Her favorite bird picture is that of a flamingo whose soft, plush pink feathers are captured in such a way as that the picture looks alive. And this is what Ward tries to create with all of her work.

“I love to freeze the moment and share,” she said.

For Margaret Mohundro, director of the Sanibel Library, sitting across from her exhibit is magical.

“What I like about her photo art is the pictures are so real,” she said. “The birds are my favorite.”

She particularly likes the fluffy flamingo.

“It’s so real looking you can almost feel the feathers,” Mohundro said.

She said the exhibit has drawn a lot of attention from the library patrons.

Sharing her work with others is the great grandmother’s biggest joy. Though she got her start later in life, capturing the ethereal beauty of nature has been a lifelong love. Ward softens her voice as she recalls learning about nature with her grandmother as a child. Her love would have to wait though.

In her mid 20s and barely out of childhood her self, she got married to a man in his early 40’s with six children.

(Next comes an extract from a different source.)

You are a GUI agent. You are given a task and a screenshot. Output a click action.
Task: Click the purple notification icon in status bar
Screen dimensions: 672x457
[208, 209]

Ward chuckles about the fact that she was only four years older than one of her step children. She became a grandmother at the age of 27. Ward said she delighted in shocking store clerks who would see with the child and coo “be good for Grandma.”

“I would watch their jaws drop,” she said.

But after losing her husband, a long work career in electronics and the children grown and with families of their own, Ward decided to rekindle her dormant passion and has been stoking it ever since.